Himmah Online – Angin berhembus kencang pada Minggu (15/8) ke arah Dusun Roban Timur, Desa Sengon, Kecamatan Subah, Batang, Jawa Tengah. Hari itu, desa dengan mayoritas mata pencaharian penduduknya sebagai nelayan tersebut memiliki hajat tahunan yang biasa disebut sedekah laut.
Bagi nelayan Roban Timur, sedekah laut merupakan wujud rasa syukur atas hasil tangkapan serta berisi harapan-harapan mereka ke depannya.
Sedekah laut diadakan setahun sekali setiap bulan Sura dalam perhitungan kalender Jawa. Pemilihan hari hanya diperkenankan pada hari Minggu, baik itu minggu pertama, kedua, ketiga, atau keempat; sesuai kesepakatan dalam musyawarah nelayan.
Kegiatan yang berpusat di Tempat Pelelangan Ikan (TPI) Roban Timur diawali dengan pengumpulan berkat yang dibungkus dalam besek atau styrofoam oleh masing-masing keluarga nelayan. Setiap keluarga nelayan membawa tiga hingga lima wadah makanan yang diserahkan ke panitia sedekah laut di TPI.
Lima belas meter dari TPI, Seri (66) selaku tetua di Roban Timur terlihat sedang menyiapkan larung saji yang berisi berbagai jenis makanan dan minuman. Larung saji tersebut nantinya akan dibawa ke laut, diiringi beberapa kapal nelayan.
Menjelang pukul 11.00 WIB, berkat sudah tertata rapi memenuhi area tengah lantai TPI. Larung saji yang isinya sudah lengkap digotong dan diletakan tepat di samping barisan berkat.
Selanjutnya prosesi doa bersama dimulai. Sembari mengucap “Aamiin, aamiin, aamiin,” masyarakat yang sebelumnya berada di luar pelataran TPI mulai masuk dan mengerumuni barisan berkat. Setelah pemimpin doa mengakhiri doanya, masyarakat yang sudah mengerumuni berkat bergegas mengambil berkat yang berada di jangkauannya.
Di waktu yang sama, panitia sedekah laut menaikan larung saji ke atas kapal dan melaju ke laut. Setelah kurang lebih 40 menit melaju, kapal pembawa larung saji berhenti. Dua orang terlihat menceburkan diri ke laut, menerima larung saji yang diserahkan sejumlah orang dari atas kapal.
Larung saji diletakan di permukaan air laut dan dibiarkan terombang-ambing ombak. Setiap kapal pengiring mengitari larung saji sebanyak tiga kali dan menyiramkan air laut ke setiap bagian kapal mereka masing-masing. Usai melarung, mereka kembali ke Roban Timur.

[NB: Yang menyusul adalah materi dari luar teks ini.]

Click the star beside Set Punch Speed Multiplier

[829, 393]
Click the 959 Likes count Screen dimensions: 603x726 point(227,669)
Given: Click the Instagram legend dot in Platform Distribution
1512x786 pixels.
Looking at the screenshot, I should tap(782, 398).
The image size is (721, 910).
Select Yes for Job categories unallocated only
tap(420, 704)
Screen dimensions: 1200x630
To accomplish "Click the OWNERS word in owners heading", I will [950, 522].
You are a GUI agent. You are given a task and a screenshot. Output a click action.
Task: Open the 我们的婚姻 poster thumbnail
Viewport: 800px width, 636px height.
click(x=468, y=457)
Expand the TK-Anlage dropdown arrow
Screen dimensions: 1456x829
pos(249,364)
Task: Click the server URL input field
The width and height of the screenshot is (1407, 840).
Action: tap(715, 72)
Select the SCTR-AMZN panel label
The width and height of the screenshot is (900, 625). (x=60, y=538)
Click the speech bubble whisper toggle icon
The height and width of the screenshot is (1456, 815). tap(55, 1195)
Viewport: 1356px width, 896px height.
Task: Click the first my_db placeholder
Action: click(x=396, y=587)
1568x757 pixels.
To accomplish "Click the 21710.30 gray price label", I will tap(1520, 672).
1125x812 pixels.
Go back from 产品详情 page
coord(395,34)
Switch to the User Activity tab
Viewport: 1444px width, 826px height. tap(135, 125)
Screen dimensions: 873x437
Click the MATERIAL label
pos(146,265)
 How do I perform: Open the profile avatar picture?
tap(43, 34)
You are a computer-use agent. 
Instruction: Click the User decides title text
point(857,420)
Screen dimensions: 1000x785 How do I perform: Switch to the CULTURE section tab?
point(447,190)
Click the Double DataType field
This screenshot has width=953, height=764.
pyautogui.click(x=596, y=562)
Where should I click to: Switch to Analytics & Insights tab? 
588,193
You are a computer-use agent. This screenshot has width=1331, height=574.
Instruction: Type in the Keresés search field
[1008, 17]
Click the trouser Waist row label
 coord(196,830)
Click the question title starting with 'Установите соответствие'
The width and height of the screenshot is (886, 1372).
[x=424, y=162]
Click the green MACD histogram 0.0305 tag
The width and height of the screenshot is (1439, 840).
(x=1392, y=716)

Roban Timur merupakan satu dari sekian dusun nelayan yang masih banter menolak keberadaan PLTU Batang. Penolakannya bisa dibilang konstan dari tahun 2011 hingga saat ini. Hanya saja, ekspresi penolakan yang dilakukan berbeda.
Salah satu ekspresi yang dicurahkan nelayan Roban Timur adalah mengibarkan bendera kuning bertuliskan “TETAP TOLAK PLTU” dan “LESTARI TANPA BATUBARA” di tiap-tiap kapal milik nelayan Roban Timur sebelum proses larung saji dilakukan.
“Untuk sementara kita menolak tapi dalam keadaan tenang, tidak seperti dulu yang (seringkali-red) demo. Yang penting mereka (PLTU) tidak ganggu (aktivitas nelayan-red), sini tidak ganggu sana, dan sana tidak ganggu sini. Tapi jika laut tercemar atau ada kasus, baru kita muncul lagi,” tutur Wahyono (50) selaku Ketua Rukun nelayan Roban Timur.
Nelayan Roban Timur juga beranggapan, meskipun PLTU sudah berdiri perlawanan harus tetap dilakukan. Hal tersebut karena jika sudah beroperasi dampaknya akan lebih terasa.
“Malah justru sudah mulai uji coba kita harus semakin kencang (perlawannnya-red), karena nanti yang akan dihadapi lebih berat. Mulai limbah-limbah hingga lalu lalang tongkang yang dapat mengganggu aktivitas nelayan,” ungkap Wahyono saat ditemui di rumahnya.
Reporter: Ananda Muhamad Ismulia, Ika Rahmanita, Muhammad Prasetyo, Supranoto
Narasi: Supranoto
Editor: M. Rizqy Rosi M.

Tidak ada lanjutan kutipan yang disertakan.